34 Pyret for Racketeers and Schemers
If you’ve programmed before in a language like Scheme or the student levels of Racket (or the WeScheme programming environment), or for that matter even in certain parts of OCaml, Haskell, Scala, Erlang, Clojure, or other languages, you will find many parts of Pyret very familiar. This chapter is specifically written to help you make the transition from (student) Racket/Scheme/WeScheme (abbreviated “RSW”) to Pyret by showing you how to convert the syntax. Most of what we say applies to all these languages, though in some cases we will refer specifically to Racket (and WeScheme) features not found in Scheme.
In every example below, the two programs will produce the same results.
34.1 Numbers, Strings, and Booleans
Numbers are very similar between the two. Like Scheme, Pyret implements arbitrary-precision numbers and rationals. Some of the more exotic numeric systems of Scheme (such as complex numbers) aren’t in Pyret; Pyret also treats imprecise numbers slightly differently.
RSW | Pyret |
1 | 1 |
RSW | Pyret |
1/2 | 1/2 |
RSW | Pyret |
#i3.14 | ~3.14 |
Strings are also very similar, though Pyret allows you to use single-quotes as well.

··········

**What you need to do:**
1. According to the Pyret guide, what does Pyret allow in strings that Scheme does not?
2. Please carry on the Pyret guide from its last sentence, about strings.

**Entries provided:**
··········

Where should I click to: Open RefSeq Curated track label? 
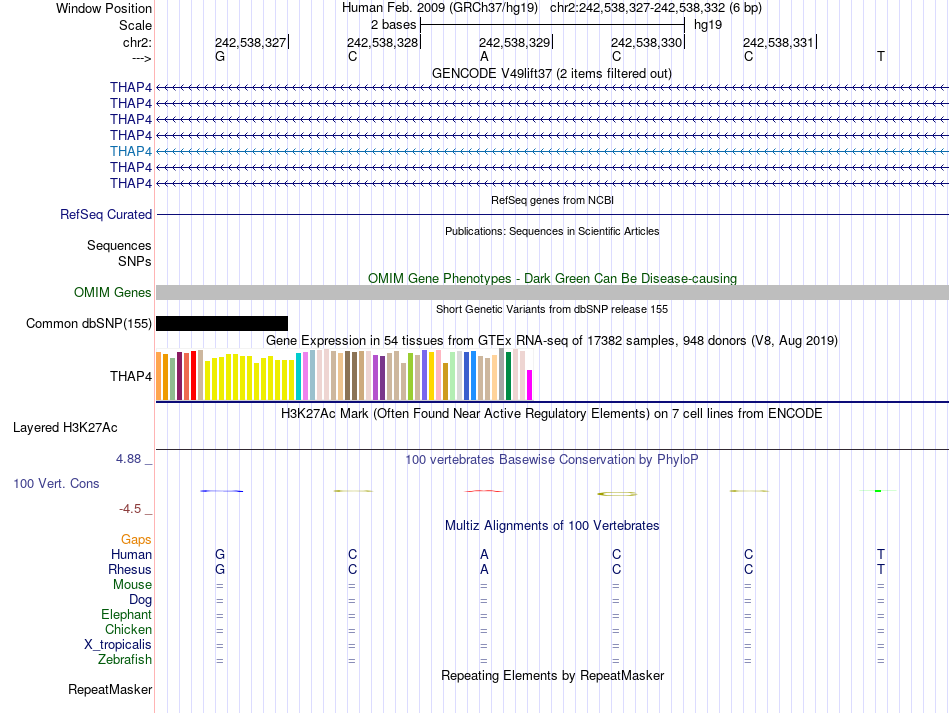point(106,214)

··········

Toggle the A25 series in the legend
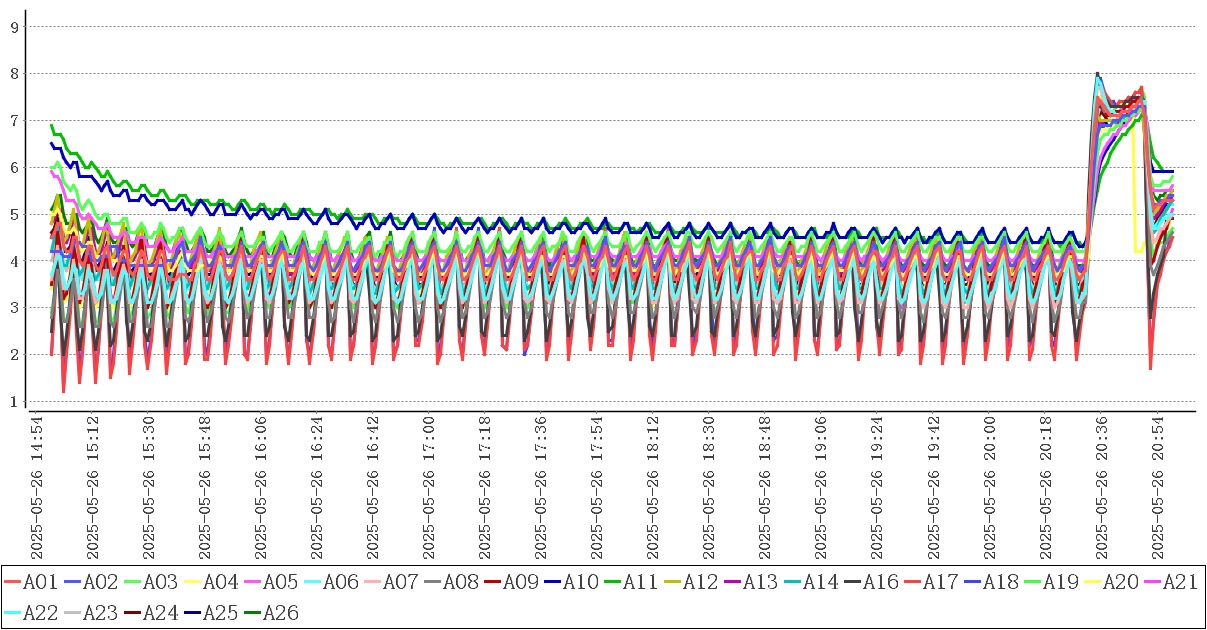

··········

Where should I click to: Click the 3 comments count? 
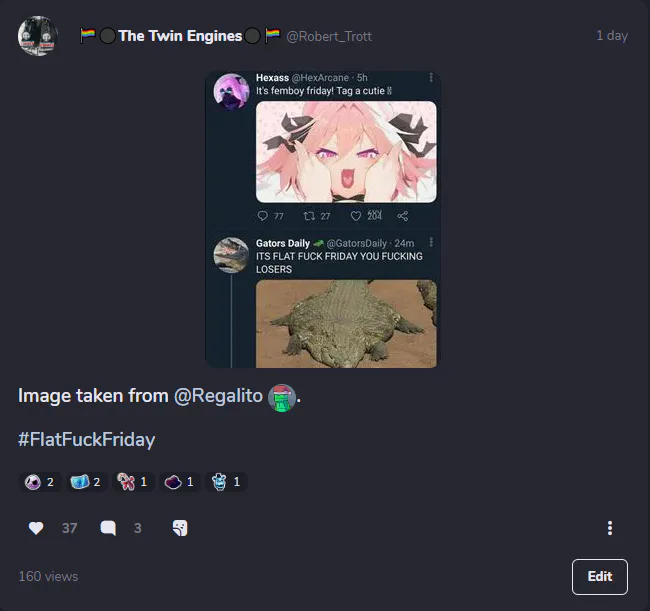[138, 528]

··········

**Written answers:**
1. Single quotes.

2.
RSW | Pyret |
"Hello, world!" | "Hello, world!" |
RSW | Pyret |
"\"Hello\", he said" | "\"Hello\", he said" |
RSW | Pyret |
"\"Hello\", he said" | '"Hello", he said' |
Booleans have the same names:
RSW | Pyret |
true | true |
RSW | Pyret |
false | false |
34.2 Infix Expressions
Pyret uses an infix syntax, reminiscent of many other textual programming languages:
RSW | Pyret |
(+ 1 2) | 1 + 2 |
RSW | Pyret |
(* (- 4 2) 5) | (4 - 2) * 5 |
Note that Pyret does not have rules about orders of precedence between operators, so when you mix operators, you have to parenthesize the expression to make your intent clear. When you chain the same operator you don’t need to parenthesize; chaining associates to the left in both languages:
RSW | Pyret |
(/ 1 2 3 4) | 1 / 2 / 3 / 4 |
These both evaluate to 1/24.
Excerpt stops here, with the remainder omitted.